### What is needed
From the listing below, retype exactly the line holding "드릴 밀링 머시닝 센터 (85, 2045)", the line holding "Search (8, 1507)", and the lines between them; skip everything else.

Task data: Begin

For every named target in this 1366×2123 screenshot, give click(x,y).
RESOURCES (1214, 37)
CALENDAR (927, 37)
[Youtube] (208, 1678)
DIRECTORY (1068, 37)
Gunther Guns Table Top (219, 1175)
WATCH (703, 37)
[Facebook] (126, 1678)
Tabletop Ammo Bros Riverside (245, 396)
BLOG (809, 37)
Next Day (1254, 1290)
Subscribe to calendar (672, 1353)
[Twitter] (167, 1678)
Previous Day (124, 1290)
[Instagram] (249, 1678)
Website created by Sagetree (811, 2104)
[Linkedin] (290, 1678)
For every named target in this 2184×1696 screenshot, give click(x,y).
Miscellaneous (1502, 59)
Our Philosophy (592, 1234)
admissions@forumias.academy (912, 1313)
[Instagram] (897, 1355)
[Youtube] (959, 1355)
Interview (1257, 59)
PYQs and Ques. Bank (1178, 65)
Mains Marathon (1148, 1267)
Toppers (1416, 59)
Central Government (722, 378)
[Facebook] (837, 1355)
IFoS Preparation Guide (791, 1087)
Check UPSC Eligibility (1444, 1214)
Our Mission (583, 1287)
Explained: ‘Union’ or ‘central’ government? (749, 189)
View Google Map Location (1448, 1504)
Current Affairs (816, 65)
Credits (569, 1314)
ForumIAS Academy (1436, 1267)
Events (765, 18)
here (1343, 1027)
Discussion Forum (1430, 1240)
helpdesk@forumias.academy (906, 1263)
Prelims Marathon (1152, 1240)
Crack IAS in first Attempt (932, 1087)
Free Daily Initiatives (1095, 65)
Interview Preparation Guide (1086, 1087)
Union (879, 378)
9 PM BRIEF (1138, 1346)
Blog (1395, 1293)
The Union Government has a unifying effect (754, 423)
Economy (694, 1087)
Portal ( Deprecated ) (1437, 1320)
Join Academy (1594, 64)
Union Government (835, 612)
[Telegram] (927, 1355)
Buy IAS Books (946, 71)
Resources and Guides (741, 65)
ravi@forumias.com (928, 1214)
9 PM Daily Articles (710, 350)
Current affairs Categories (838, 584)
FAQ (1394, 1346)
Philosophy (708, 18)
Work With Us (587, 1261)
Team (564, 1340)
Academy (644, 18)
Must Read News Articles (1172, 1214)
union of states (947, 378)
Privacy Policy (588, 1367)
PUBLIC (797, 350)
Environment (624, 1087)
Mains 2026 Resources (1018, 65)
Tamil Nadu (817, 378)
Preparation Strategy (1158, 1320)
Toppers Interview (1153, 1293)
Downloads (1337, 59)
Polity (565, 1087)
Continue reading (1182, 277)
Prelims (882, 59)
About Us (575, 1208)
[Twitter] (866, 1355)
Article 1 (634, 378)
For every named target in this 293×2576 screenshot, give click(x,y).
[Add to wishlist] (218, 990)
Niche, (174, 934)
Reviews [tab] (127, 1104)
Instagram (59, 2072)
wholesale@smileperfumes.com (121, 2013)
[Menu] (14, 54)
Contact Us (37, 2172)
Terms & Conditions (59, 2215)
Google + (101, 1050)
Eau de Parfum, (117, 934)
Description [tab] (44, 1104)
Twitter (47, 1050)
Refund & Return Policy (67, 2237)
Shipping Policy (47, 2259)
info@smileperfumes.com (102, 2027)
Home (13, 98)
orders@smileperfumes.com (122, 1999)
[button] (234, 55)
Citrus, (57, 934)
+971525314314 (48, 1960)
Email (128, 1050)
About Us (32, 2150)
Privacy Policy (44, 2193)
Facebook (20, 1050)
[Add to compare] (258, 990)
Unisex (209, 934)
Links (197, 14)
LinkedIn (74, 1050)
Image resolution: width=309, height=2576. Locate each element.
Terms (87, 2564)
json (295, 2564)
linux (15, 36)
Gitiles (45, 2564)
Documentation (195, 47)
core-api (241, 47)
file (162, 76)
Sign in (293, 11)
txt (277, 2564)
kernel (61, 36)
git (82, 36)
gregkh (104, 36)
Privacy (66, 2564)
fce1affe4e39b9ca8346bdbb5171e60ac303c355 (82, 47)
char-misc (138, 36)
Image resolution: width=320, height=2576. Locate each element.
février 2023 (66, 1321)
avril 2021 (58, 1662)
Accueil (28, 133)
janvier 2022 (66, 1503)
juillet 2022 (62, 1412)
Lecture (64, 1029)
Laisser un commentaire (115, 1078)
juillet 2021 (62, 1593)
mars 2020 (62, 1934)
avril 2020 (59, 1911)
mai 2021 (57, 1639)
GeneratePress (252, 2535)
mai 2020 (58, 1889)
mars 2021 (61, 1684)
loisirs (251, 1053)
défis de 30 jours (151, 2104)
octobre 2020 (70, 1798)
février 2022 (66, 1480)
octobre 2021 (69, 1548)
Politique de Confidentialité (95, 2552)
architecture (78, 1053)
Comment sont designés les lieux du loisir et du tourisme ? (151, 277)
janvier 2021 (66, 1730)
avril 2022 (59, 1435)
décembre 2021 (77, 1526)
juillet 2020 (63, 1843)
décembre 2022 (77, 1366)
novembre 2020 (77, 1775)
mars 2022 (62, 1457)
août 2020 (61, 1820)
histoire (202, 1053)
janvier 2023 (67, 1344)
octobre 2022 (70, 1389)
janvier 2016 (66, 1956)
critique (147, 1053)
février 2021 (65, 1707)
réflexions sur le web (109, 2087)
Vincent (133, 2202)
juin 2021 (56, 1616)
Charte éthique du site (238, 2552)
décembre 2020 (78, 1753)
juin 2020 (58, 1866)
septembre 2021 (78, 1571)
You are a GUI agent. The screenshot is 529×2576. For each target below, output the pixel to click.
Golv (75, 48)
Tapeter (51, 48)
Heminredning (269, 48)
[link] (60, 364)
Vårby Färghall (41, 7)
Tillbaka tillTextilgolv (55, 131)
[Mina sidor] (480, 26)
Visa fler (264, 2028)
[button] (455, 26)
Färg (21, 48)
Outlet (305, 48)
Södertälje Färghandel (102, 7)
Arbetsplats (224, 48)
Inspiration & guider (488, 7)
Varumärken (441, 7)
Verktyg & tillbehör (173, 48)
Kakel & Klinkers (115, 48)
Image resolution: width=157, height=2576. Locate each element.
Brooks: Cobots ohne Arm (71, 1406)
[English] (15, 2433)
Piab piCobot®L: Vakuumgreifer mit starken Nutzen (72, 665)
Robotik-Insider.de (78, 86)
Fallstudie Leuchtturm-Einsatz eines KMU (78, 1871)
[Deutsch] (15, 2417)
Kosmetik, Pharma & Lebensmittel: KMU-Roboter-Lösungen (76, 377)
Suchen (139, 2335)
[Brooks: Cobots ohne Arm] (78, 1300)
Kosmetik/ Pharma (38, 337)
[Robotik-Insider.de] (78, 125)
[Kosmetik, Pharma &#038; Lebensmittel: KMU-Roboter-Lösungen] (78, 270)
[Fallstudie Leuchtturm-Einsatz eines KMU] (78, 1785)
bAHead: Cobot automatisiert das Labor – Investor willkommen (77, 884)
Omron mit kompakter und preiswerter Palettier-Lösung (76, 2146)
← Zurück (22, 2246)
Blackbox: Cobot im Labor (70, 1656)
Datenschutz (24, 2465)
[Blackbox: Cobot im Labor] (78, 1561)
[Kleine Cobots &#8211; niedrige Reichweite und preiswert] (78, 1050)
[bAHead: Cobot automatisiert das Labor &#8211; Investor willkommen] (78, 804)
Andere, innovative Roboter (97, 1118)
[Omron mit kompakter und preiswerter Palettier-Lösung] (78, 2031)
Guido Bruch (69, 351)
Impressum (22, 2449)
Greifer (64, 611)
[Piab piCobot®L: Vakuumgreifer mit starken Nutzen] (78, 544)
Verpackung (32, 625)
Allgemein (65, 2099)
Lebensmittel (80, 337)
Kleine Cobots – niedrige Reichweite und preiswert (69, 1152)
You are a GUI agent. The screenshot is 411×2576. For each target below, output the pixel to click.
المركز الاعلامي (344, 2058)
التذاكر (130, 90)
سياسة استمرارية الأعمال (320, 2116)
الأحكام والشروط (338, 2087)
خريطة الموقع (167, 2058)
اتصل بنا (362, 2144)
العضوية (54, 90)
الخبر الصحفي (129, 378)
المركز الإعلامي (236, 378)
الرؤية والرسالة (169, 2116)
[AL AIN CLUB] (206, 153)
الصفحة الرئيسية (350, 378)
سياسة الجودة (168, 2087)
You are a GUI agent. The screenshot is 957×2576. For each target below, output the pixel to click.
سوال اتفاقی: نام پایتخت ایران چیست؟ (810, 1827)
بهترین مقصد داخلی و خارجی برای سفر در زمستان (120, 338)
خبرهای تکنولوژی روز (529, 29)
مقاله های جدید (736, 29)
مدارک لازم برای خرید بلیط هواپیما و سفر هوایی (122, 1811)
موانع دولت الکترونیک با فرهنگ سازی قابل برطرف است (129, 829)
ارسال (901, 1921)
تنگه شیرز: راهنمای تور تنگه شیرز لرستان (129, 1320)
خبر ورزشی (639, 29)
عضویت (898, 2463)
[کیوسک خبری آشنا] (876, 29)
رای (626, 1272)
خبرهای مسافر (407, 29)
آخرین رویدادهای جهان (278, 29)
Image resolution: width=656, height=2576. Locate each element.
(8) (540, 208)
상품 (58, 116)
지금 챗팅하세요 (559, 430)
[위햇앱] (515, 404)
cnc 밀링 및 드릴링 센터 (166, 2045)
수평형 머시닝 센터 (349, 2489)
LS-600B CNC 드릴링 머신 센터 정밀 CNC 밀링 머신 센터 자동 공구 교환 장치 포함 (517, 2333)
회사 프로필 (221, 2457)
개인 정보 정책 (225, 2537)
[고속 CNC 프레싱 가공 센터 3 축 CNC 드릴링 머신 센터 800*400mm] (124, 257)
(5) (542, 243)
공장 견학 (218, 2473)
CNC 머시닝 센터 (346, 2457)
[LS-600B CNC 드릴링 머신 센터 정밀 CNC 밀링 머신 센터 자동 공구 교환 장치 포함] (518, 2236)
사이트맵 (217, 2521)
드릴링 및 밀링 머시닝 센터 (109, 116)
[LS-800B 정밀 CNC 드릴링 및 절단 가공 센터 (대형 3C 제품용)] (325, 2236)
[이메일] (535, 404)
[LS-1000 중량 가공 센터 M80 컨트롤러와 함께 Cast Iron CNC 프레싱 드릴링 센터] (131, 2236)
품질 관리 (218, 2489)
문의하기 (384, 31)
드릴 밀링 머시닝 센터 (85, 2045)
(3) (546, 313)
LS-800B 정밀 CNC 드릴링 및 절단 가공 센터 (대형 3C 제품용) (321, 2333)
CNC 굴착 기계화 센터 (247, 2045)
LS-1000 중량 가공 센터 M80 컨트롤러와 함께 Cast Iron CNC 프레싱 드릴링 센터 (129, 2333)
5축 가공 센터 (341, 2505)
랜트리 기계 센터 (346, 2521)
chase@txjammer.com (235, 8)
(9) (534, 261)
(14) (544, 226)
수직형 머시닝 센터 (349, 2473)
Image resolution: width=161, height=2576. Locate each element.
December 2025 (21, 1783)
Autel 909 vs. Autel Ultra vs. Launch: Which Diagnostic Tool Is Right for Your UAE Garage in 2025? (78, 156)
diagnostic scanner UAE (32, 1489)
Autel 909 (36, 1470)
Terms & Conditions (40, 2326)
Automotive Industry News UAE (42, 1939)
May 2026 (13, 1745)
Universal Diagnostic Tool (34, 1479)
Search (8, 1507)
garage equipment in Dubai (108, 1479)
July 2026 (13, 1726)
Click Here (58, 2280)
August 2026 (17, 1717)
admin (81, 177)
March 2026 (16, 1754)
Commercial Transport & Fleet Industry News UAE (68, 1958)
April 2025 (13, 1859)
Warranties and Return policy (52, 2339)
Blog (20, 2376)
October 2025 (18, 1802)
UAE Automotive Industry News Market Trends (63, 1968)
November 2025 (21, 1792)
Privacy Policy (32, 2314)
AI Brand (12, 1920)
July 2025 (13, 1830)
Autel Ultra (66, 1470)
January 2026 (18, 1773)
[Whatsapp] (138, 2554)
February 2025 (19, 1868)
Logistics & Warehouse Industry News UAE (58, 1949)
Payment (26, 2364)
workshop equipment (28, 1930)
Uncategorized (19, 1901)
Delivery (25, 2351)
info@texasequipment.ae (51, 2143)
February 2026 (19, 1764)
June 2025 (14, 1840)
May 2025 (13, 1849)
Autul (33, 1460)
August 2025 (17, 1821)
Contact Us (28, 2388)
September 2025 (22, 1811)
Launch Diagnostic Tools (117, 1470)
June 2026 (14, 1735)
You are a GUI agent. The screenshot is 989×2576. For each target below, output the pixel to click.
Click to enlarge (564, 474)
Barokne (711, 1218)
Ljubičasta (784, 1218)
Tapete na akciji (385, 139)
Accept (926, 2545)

Task data: End

### Solution to this problem
드릴 밀링 머시닝 센터 (85, 2045)
(3) (546, 313)
LS-800B 정밀 CNC 드릴링 및 절단 가공 센터 (대형 3C 제품용) (321, 2333)
CNC 굴착 기계화 센터 (247, 2045)
LS-1000 중량 가공 센터 M80 컨트롤러와 함께 Cast Iron CNC 프레싱 드릴링 센터 (129, 2333)
5축 가공 센터 (341, 2505)
랜트리 기계 센터 (346, 2521)
chase@txjammer.com (235, 8)
(9) (534, 261)
(14) (544, 226)
수직형 머시닝 센터 (349, 2473)
Image resolution: width=161, height=2576. Locate each element.
December 2025 (21, 1783)
Autel 909 vs. Autel Ultra vs. Launch: Which Diagnostic Tool Is Right for Your UAE Garage in 2025? (78, 156)
diagnostic scanner UAE (32, 1489)
Autel 909 (36, 1470)
Terms & Conditions (40, 2326)
Automotive Industry News UAE (42, 1939)
May 2026 (13, 1745)
Universal Diagnostic Tool (34, 1479)
Search (8, 1507)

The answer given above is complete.